5. A medida constante no número anterior não é aplicável à atracagem e ao desembarque de navios de carga.

6. Apenas é permitido o desembarque das tripulações dos navios de carga referenciados no número anterior, em caso de necessidade de assistência por razões médicas e humanitárias, observando-se em todo o caso o protocolo de prevenção estabelecido para o combate à pandemia do COVID-19.

ARTIGO 2.º
(Aglomerações sociais)

1. É proibida a realização de eventos públicos como cultos religiosos, actividades culturais, recreativas, desportivas, políticas, associativas, turísticas, privadas e de qualquer outra índole, com a aglomeração de mais de 200 (duzentas) pessoas.

2. Todos os estabelecimentos públicos e privados, incluindo centros comerciais, mercados, restaurantes, bares, lanchonetes, estações ferroviárias e rodoviárias, portos, aeroportos, locais de culto, escritórios, escolas e outros locais de congregação que se mantiverem abertos ao público devem criar as condições adequadas e acessíveis para a higiene das mãos, com sabão e água corrente, ou desinfectante à base de álcool.

3. É recomendada a todos cidadãos a observância de restrição no contacto pessoal próximo, como apertos de mão e abraços, principalmente em ambientes congregacionais, como escolas, escritórios, locais de culto e outros.

4. É recomendada a todos os cidadãos a observância permanente de medidas de higiene que evitem o contágio, a participação em reuniões não necessárias, bem como a realização de viagens ao interior e exterior do País que não sejam essenciais.

5. É especialmente recomendada a observância de rigorosas normas de higiene, nos termos das recomendações do Ministério da Saúde, nos meios de transporte colectivo de passageiros, como autocarros, táxis, comboios, aviões e navios.

ARTIGO 3.º
(Quarentena)

1. Todos os passageiros que desembarcarem nos aeroportos nacionais até as 0:00 (zero) horas do dia 20 de Março de 2020 devem preencher no momento do desembarque o formulário para o controlo sanitário obrigatório, entregue pelas autoridades competentes, e ficar em casa por um período mínimo de 14 (catorze) dias, cumprindo as orientações dadas para o efeito pelo Ministério da Saúde.

2. É proibida a visita aos cidadãos abrangidos pelo disposto no número anterior durante o período de tempo em que estiverem em quarentena.

3. As administrações e direcções das instituições da Administração Central e Local do Estado, bem como as entidades patronais das empresas públicas e privadas, devem considerar como justificada a ausência ao trabalho dos cidadãos, que resulte da observância do período de quarentena, nos termos do disposto no presente Diploma.

ARTIGO 4.º
(Implementação)

1. Os órgãos competentes do Estado afectos aos Ministérios da Saúde, do Interior, da Defesa Nacional e dos Transportes devem, de modo articulado, zelar pelo cumprimento e materialização do disposto no presente Diploma.

2. Os órgãos mencionados no número anterior podem recorrer a colaboração especializada das entidades públicas e privadas que julgarem necessárias, em função da natureza das tarefas a executar para a implementação do disposto no presente Diploma.
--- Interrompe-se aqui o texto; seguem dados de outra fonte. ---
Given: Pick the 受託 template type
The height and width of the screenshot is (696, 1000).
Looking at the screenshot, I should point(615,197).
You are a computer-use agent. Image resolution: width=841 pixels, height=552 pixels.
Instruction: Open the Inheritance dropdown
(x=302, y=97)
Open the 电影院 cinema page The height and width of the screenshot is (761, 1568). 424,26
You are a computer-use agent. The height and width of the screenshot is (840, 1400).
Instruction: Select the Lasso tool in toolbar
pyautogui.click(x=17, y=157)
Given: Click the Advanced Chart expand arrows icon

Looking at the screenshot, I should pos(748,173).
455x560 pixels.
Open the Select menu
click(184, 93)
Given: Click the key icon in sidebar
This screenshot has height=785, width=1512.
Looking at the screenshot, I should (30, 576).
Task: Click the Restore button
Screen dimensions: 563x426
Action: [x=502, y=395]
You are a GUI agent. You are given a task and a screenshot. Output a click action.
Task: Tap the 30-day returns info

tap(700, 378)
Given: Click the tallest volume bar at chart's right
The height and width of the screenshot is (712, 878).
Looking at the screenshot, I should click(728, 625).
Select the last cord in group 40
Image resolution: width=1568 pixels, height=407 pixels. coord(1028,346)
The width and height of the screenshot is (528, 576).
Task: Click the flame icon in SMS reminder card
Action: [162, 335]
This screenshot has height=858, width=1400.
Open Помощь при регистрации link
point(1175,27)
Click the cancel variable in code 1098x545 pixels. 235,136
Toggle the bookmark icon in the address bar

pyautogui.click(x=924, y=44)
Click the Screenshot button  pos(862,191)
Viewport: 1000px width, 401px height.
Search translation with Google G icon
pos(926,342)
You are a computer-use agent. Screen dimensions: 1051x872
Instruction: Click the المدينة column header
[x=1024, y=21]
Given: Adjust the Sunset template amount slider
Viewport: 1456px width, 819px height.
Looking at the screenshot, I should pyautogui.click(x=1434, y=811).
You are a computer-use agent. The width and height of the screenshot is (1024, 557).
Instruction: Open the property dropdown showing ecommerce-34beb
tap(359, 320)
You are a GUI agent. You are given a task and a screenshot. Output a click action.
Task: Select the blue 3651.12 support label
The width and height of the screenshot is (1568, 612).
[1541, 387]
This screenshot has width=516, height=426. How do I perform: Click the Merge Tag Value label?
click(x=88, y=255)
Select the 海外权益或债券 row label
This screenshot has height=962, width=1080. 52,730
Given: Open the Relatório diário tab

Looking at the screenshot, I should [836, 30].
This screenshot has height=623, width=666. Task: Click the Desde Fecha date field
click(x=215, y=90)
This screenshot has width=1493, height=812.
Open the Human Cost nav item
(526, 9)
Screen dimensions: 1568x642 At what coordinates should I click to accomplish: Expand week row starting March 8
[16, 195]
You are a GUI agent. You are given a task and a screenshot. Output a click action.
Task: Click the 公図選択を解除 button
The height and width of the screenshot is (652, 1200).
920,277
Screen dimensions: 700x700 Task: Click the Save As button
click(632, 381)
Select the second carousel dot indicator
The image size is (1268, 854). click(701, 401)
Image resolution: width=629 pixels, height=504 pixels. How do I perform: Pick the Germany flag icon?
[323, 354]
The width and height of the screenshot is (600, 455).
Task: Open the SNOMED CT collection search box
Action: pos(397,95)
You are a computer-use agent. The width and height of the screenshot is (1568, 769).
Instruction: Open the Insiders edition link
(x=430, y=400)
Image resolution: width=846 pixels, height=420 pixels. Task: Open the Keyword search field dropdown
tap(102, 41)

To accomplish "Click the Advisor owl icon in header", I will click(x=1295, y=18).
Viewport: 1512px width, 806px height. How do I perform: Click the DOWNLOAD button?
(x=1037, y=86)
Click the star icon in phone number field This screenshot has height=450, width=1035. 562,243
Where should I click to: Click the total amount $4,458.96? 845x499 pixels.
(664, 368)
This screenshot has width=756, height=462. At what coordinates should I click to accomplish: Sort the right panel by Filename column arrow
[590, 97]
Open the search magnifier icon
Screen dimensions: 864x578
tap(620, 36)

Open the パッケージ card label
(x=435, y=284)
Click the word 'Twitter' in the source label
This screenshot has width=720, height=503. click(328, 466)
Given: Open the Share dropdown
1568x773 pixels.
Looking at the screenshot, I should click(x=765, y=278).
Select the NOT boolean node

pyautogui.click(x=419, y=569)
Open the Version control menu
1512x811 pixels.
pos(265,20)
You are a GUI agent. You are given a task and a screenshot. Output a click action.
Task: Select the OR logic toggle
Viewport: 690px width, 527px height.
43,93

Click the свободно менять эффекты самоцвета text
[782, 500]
3. É delegada competência regulamentar a cada um dos Titulares dos Departamentos Ministeriais em função da matéria, relativamente à necessidade de se tomarem eventuais medidas adicionais que reforcem o controlo sanitário, migratório e de ordem pública, exigidos no âmbito da prevenção e contenção da expansão da pandemia COVID-19.

ARTIGO 5.º
(Recursos financeiros extraordinários)

A Ministra das Finanças deve assegurar recursos financeiros extraordinários que se destinem especificamente custear as tarefas relacionadas com a aquisição dos meios necessários para a preparação das equipas, prestação de assistência e a realização de acções de vigilância epidemiológica, visando prevenir e conter a expansão da pandemia
COVID-19.

ARTIGO 6.º
(Dúvidas e omissões)

As dúvidas e omissões resultantes da interpretação e aplicação do presente Diploma são resolvidas pelo Presidente da República.

ARTIGO 7.º
(Entrada em vigor)

O presente Decreto Legislativo Presidencial Provisório entra imediatamente em vigor.

Publique-se.

Luanda, aos 18 de Março de 2020.

O Presidente da República, João Manuel Gonçalves Lourenço.